YOUR INSTRUCTIONS
Copy every line of the material below word for word, and omit the pictures from your answer.

RECORDS SUPPLIED

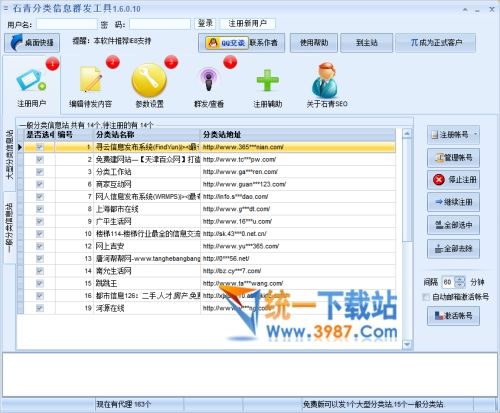Click 停止注册 red stop icon
500x413 pixels.
[453, 180]
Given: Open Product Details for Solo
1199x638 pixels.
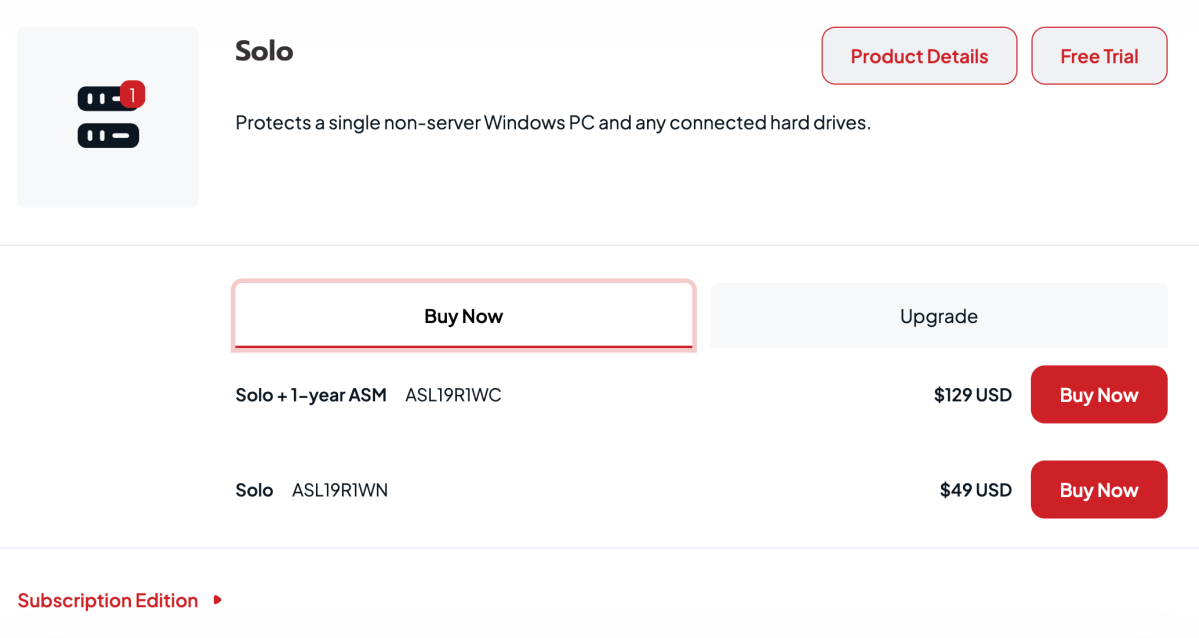Looking at the screenshot, I should (919, 56).
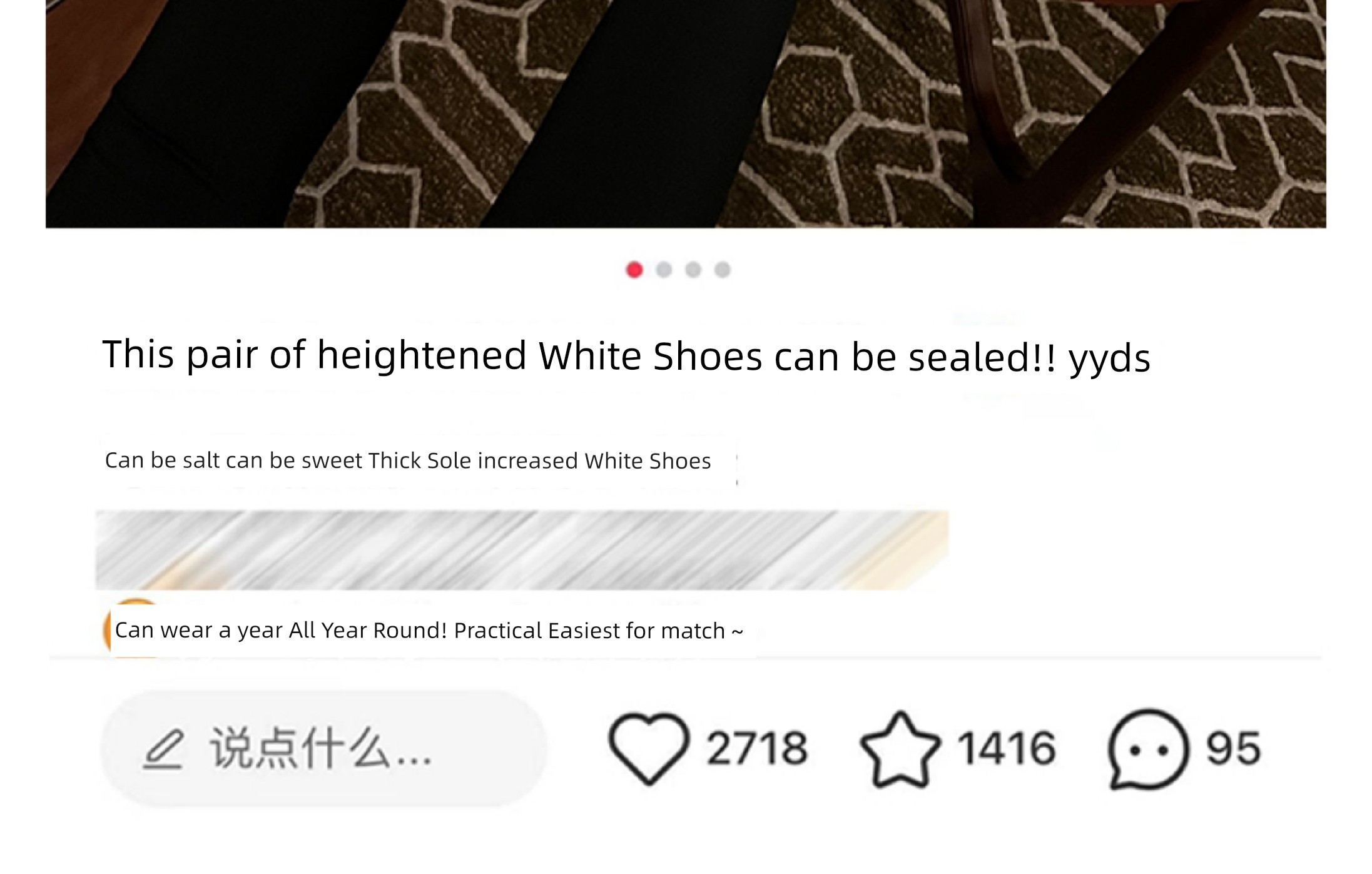Click the 95 comments count

[1233, 748]
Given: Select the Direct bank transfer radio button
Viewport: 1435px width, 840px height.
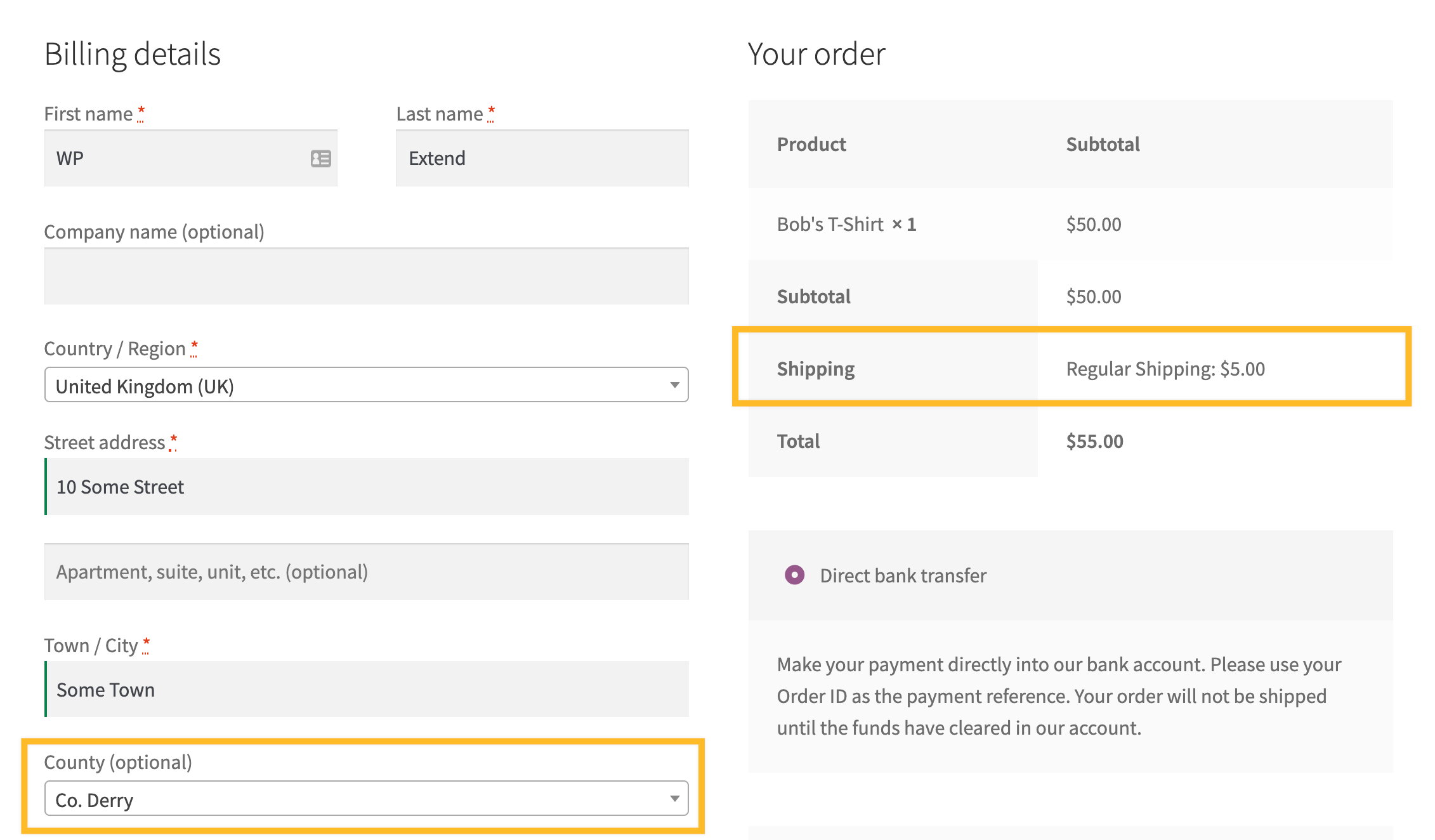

FULL OUTPUT
Click 停止注册 red stop icon
500x413 pixels.
[453, 180]
Given: Open Product Details for Solo
1199x638 pixels.
Looking at the screenshot, I should (919, 56).
Click the 95 comments count

[1233, 748]
Given: Select the Direct bank transfer radio button
Viewport: 1435px width, 840px height.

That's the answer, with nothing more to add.